Introduction and Aim: This article provides the latest evidence and recommendations regarding the management of patients with meningiomas before, during, and after surgery. Given the growing importance of multimodal approaches aimed at preserving patients neurological function and quality of life (QoL), it also examines the role of observation and radiation treatments, both as primary or adjuvant therapies.
Discussion: Various advancements in neurosurgery, such as the integration of the microscope and endoscope, enhanced preoperative neuroimaging, intraoperative image-guided techniques, and neurophysiological monitoring during surgery, have expanded the neurosurgeon’s capacity to address lesions previously deemed only partially removable or non-removable, while reducing associated risks. Conversely, preserving patients neurological function and quality of life has emerged as a paramount concern, surpassing complete tumor removal in significance for both patients and neurosurgeons. Within this context, stereotactic radiosurgery (SRS) and radiotherapy (RT) emerge as viable and safe options for asymptomatic smallto moderate-sized tumors showing growth on sequential imaging, or when used alongside planned partial tumor removal in critical areas. Although current data supporting pharmacotherapy for meningiomas are limited, the evidence base may strengthen in the near future with the identification of targetable mutations.

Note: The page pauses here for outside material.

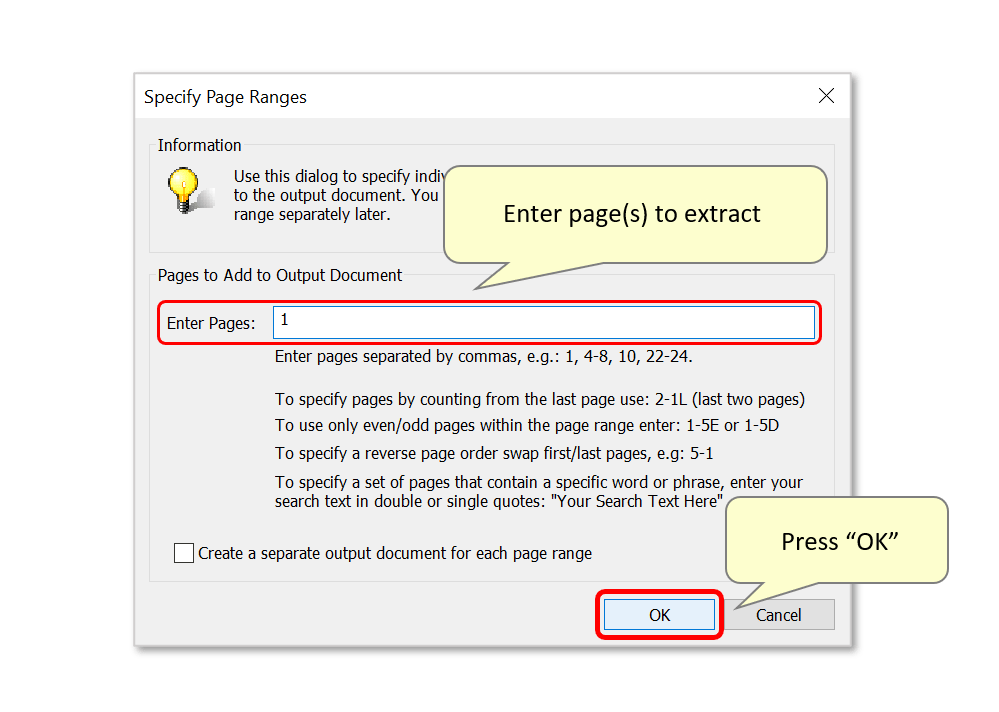This screenshot has width=999, height=712.
Task: Click the Information group heading
Action: tap(199, 145)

Conclusion: The primary goal in the management of meningiomas remains complete microsurgical resection, provided it can be accomplished with minimal or no adverse effects. Nonetheless, numerous studies have highlighted the safety and efficacy of stereotactic radiosurgery (SRS) or radiotherapy (RT) as viable treatments, either independently or in conjunction with surgery, particularly for meningiomas situated in critical locations (such as the cranial base) or in patients with underlying health issues or a preference for non-invasive interventions.